The reveal came in the form of “Lumen in the Land of Nanite”, a real-time demo running live on the PlayStation 5. The team behinds this made use of film quality objects which are available with the Quixel Megascans library.
This demo showcases some of the existing features such as Chaos physics and destruction, Niagara VFX, convolution reverb, and ambisonics rendering, which is currently available in Unreal Engine 4. But the main focus is on two new technologies, “Nanite” and “Lumen”.
Nanite virtualised micropolygon geometry allows artists to be even more creative with their models and not hold back on the amount of detail and geometry used. Nanite virtualized geometry means that high fidelity art built of hundreds of millions or billions of polygons created from Zbrush sculpts, Photogrammetry scans or CAD Data which can be imported directly into the Unreal game engine. The geometry is streamed and scaled in real-time so that polycount and draw count budgets and no longer an issue. This also means that Texture Baking of normal maps will no longer be necessary so your models will maintain the high quality of the original asset.
Lumen brings a new fully dynamic global illumination system which immediately interacts to the scene and light changes. Epic has stated that “The system renders diffuse interreflection with infinite bounces and indirect specular reflections in huge, detailed environments, at scales ranging from kilometers to millimeters. Artists and designers can create more dynamic scenes using Lumen”. This system will remove the need for waiting on lightmap bakes and authoring light map UVs, saving on time and providing artists with a lot more flexibility in the game engine. The results from the lighting will be the same as what would be seen when the game is run on the console.

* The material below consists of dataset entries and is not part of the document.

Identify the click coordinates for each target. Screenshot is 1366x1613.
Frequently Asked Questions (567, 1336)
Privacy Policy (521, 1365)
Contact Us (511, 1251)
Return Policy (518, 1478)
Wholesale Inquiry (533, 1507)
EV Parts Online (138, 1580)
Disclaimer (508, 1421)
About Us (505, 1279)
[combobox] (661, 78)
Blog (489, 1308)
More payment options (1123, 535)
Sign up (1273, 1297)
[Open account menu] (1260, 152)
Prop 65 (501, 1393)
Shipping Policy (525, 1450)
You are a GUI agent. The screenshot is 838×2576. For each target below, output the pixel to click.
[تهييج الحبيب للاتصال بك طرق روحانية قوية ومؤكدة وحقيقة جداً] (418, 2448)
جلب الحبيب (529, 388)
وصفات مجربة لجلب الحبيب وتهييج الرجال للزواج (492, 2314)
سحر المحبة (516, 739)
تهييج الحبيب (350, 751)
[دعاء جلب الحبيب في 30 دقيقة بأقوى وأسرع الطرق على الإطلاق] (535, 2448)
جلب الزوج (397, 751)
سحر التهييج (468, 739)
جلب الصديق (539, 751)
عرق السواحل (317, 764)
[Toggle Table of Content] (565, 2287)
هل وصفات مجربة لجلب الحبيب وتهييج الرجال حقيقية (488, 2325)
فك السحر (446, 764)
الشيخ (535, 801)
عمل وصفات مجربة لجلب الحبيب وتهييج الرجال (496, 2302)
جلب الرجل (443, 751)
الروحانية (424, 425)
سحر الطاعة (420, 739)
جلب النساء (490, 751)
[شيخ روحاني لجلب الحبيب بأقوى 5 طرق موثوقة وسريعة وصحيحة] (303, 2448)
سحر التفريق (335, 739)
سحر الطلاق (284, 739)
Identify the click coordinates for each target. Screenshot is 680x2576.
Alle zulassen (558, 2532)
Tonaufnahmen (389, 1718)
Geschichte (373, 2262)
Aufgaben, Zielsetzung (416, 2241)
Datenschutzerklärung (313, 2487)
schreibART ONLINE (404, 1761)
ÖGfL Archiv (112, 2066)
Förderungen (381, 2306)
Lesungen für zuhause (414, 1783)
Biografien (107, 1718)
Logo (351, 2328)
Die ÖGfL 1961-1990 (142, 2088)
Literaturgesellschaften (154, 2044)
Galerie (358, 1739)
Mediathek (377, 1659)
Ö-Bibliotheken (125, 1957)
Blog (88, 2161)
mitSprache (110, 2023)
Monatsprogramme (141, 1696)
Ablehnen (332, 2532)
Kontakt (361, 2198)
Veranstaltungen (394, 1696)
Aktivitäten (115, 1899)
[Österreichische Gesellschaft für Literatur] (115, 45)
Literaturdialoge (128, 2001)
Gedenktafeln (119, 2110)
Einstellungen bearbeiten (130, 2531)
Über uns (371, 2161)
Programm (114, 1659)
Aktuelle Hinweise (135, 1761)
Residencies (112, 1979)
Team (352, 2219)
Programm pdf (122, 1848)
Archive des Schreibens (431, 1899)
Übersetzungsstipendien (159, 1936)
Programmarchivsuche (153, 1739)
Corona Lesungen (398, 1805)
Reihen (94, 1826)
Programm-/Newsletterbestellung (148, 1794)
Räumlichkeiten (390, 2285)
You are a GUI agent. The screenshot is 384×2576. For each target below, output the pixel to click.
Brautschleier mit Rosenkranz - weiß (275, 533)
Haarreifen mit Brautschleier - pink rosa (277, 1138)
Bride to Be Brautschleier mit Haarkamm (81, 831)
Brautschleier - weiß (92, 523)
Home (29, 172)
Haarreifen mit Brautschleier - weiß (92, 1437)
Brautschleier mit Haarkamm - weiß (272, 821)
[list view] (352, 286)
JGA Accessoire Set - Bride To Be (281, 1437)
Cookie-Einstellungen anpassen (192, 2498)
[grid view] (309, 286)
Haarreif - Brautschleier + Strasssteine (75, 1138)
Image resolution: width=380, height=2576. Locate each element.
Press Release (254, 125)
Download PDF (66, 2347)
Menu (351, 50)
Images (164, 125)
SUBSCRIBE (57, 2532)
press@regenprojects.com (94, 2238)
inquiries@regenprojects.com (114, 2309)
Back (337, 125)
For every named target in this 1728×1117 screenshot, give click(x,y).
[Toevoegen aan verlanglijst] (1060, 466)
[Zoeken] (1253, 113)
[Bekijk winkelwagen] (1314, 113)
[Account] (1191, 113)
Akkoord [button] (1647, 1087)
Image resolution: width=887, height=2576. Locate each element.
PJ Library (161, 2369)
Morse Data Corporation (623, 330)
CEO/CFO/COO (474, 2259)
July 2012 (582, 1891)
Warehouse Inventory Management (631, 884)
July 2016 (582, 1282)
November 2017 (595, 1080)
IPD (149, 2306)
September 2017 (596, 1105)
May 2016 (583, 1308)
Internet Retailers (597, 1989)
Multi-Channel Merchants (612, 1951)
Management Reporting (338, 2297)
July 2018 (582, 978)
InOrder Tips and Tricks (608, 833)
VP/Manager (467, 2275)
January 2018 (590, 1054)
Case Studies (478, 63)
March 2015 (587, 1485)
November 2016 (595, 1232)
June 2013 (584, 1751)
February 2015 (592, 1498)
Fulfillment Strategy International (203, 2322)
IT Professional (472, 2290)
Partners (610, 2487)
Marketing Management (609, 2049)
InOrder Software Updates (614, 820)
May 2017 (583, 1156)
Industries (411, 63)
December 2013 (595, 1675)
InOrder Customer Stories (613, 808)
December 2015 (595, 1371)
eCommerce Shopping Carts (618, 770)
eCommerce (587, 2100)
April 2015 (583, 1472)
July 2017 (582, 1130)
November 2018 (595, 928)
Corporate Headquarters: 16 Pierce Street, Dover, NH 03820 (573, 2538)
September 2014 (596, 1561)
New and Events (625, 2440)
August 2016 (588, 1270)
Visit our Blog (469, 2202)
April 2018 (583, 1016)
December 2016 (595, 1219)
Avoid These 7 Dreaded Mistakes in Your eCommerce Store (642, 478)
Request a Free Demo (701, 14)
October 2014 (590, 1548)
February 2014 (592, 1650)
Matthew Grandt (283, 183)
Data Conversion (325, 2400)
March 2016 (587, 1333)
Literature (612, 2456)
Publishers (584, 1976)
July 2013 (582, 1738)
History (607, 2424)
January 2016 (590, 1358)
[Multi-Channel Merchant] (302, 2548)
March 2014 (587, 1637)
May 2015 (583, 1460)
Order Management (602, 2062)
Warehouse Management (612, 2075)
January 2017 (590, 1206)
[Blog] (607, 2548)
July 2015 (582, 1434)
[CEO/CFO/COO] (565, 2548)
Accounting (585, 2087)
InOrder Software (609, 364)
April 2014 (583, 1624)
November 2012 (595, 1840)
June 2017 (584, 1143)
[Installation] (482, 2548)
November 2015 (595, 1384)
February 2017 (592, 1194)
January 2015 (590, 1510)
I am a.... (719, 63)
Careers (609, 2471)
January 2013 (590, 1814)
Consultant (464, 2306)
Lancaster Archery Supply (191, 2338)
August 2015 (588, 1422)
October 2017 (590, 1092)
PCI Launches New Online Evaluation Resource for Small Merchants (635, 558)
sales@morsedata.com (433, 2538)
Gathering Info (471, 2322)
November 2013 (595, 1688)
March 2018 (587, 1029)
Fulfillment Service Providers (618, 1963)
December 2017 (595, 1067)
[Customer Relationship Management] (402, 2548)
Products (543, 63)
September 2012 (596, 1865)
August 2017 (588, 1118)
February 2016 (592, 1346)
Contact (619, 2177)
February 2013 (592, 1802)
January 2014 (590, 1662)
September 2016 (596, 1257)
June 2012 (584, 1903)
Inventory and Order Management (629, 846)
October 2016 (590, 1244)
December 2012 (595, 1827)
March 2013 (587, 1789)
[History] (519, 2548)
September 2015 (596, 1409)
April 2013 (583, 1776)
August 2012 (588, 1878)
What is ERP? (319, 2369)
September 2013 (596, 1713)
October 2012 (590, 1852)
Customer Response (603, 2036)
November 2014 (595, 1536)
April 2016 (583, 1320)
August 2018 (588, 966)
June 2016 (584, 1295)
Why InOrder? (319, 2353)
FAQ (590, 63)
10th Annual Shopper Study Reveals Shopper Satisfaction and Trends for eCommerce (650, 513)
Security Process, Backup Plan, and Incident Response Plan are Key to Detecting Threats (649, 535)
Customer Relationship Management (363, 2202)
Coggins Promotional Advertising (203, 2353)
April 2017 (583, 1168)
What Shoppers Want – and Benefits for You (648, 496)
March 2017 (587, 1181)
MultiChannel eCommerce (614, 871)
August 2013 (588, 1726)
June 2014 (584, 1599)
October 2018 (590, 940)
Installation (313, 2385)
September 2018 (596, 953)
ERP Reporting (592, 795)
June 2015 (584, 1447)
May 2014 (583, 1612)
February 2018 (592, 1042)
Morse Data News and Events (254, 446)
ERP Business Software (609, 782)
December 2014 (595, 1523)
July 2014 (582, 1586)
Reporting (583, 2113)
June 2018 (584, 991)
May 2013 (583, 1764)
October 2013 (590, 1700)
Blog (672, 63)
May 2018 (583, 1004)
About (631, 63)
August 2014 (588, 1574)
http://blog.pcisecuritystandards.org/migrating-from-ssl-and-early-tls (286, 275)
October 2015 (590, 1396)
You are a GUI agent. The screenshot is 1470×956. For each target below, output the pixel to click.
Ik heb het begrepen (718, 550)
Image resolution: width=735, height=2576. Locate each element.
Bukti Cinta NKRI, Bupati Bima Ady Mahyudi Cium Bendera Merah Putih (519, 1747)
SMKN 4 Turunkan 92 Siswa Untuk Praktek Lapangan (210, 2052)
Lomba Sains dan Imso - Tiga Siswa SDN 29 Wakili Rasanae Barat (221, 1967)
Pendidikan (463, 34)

Earlier this month, Epic Games announced the release of Unreal Engine 4.25 which already supports next-generation console platform from the likes of Sony and Microsoft. Epic is continuing to work with console manufactures game developers to help them build their next-gen games.
It is expected that Unreal Engine 5 will be available for preview in early 2021, with the full release of the game engine to follow in late 2021. Epic have also said that they are designing for forward compatibility, allowing developers to continue in UE4 at present to then provide a smooth transition when UE5 is released.